** Opening Extracted text block **

York Street feels like a neighborhood restaurant despite the fact that it's somewhat of a local destination for serious foodies. On the Thursday night that I was there, the tiny restaurant was fairly full for the two hours my friend and I occupied a corner table.
Seating is cozy and quarters are tight--so tight, in fact, at one point, our server awkwardly stood for a good two or three minutes on the other side of two back-to-back diners with our food, unable to reach us. Á la Strictly Ballroom, "he was what we call "blocked" or "boxed-in." Thankfully, he didn't resort to the "inexcusable" behavior that Scott did in the movie.
And I suppose that's a good illustration of how this restaurant's aesthetic. It's extremely casual and homey. Things aren't perfect. But it doesn't have to be. York Street gets by with being quaint and charming. They greet you with warm towels, a shot of sherry, and small dishes of marinated olives and spiced walnuts.
Our server was helpful, but at times a little distracted and overwrought (by what, I don't know). He was helpful in suggesting a half bottle of wine based on the progression of dishes we had ordered. The Vernaccia di San Gimignano was clean and balanced, with a volatile development on the palate ending on a decidedly fruity tart note. Given the wide range of foods and flavors we ordered, it was surprisingly versatile.

** Closing Extracted text block **

Problem set =>
1. Copy the York Street review from "And I suppose" to "was surprisingly versatile.", but change "warm towels" to "hot towels".
2. According to the York Street review, is each statement true? (a) The restaurant was fairly full on the Thursday night described. (b) The server recommended a full bottle of wine. (c) Guests are greeted with a shot of whiskey. Answer yes or no for each, quoting the deciding words.
3. Resume the York Street review after its final sentence.
The lines after this review come from a separate source.

** Opening Data provided block **

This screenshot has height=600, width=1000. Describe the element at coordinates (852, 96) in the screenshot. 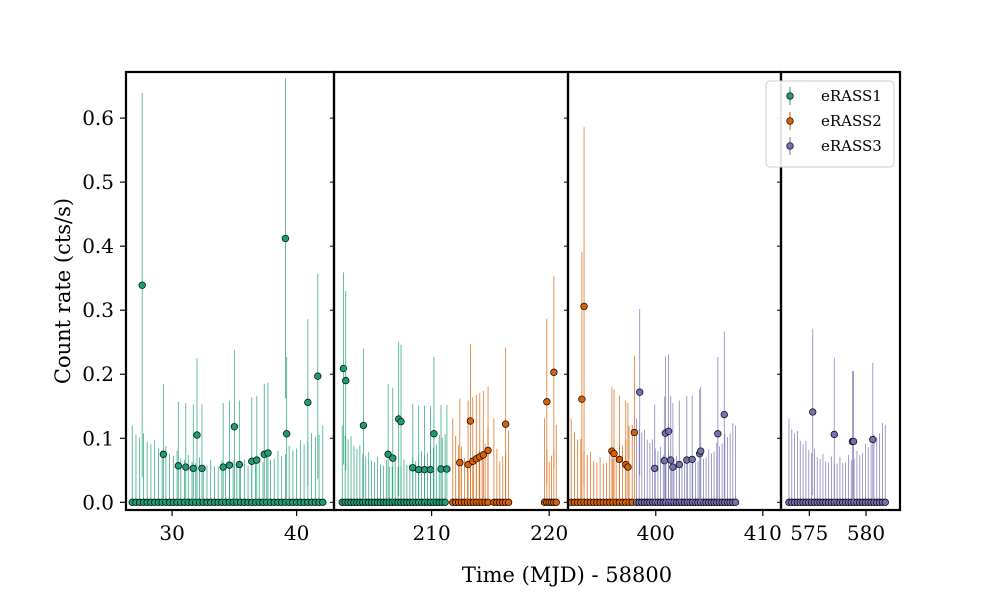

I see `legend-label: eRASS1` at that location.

** Closing Data provided block **
** Opening Data provided block **

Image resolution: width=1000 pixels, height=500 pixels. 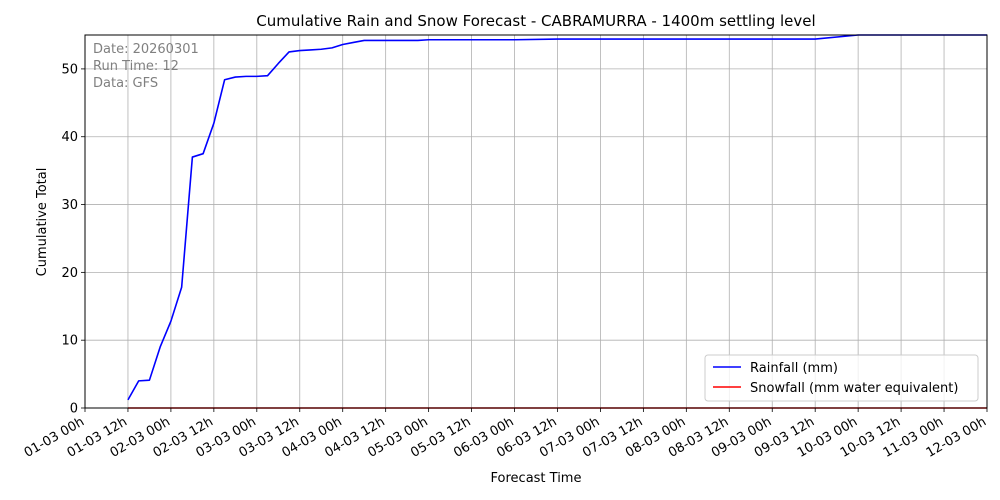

** Closing Data provided block **

Results for the exercise =>
1.
And I suppose that's a good illustration of how this restaurant's aesthetic. It's extremely casual and homey. Things aren't perfect. But it doesn't have to be. York Street gets by with being quaint and charming. They greet you with hot towels, a shot of sherry, and small dishes of marinated olives and spiced walnuts.
Our server was helpful, but at times a little distracted and overwrought (by what, I don't know). He was helpful in suggesting a half bottle of wine based on the progression of dishes we had ordered. The Vernaccia di San Gimignano was clean and balanced, with a volatile development on the palate ending on a decidedly fruity tart note. Given the wide range of foods and flavors we ordered, it was surprisingly versatile.

2.
(a) Yes: "the tiny restaurant was fairly full"
(b) No: "suggesting a half bottle of wine"
(c) No: "a shot of sherry"

3.
Hage's flavors tended to be assertive and bold, which I liked. The "Lobster-y Bisque" is a good example ($12). As my friend aptly noted, was more lobster bisque-y than a lobster-y bisque. The soup was a dairy-less (or, if there was any dairy, there was very little), rich and intensely flavorful shellfish stock garnished with chives and Cheez-It-like crackers (They didn't taste like white Cheddar Cheez-Its, which is what they looked like. My friend agreed, that they looked a little too-perfect to be home-made, although I wouldn't be surprised if there were made in house.).
My only knock against the bisque was that the shreds of lobster meat inside the piping hot soup had slightly rubberized. The presentation was also a bit sloppy--it appeared as if the soup had been sloshed around and then heated so that the soup had baked into the side of the bowl.
I noticed an appreciable amount of acid, whether it be citrus, herbs, or vinegar, laced throughout the dishes we ordered. In some cases, the use enhanced the dish, like the sole roe which was sauced with a tart lemon-caper brown butter that helped cut through the rich, creamy interior of the perfectly pan-fried roe sacks. The roe was very fresh and clean-tasting and I was particularly delighted to have caught this highly seasonal prize.
In other instances, the acid tended to kill, like the lime-marinated shrimp that accompanied my half-order of pink peppercorn-poached Casco Bay sole (normally $30).
They had 86'ed the sole main course, but when I inquired as to whether the chef could accommodate a half-portion of the sweetbreads main course and a half-portion of another dish, our server informed us that they had just enough sole left to make that combination work.
Although the two curled pieces of sole were wonderfully poached, scented lightly with the floral spice of pink peppercorns, the shrimp had been over-marinated and had become tight sour rubber coils. The underlying white corn stew was not sweet enough to counterbalance the overly-sour shrimp. Sweet yellow corn might have worked better.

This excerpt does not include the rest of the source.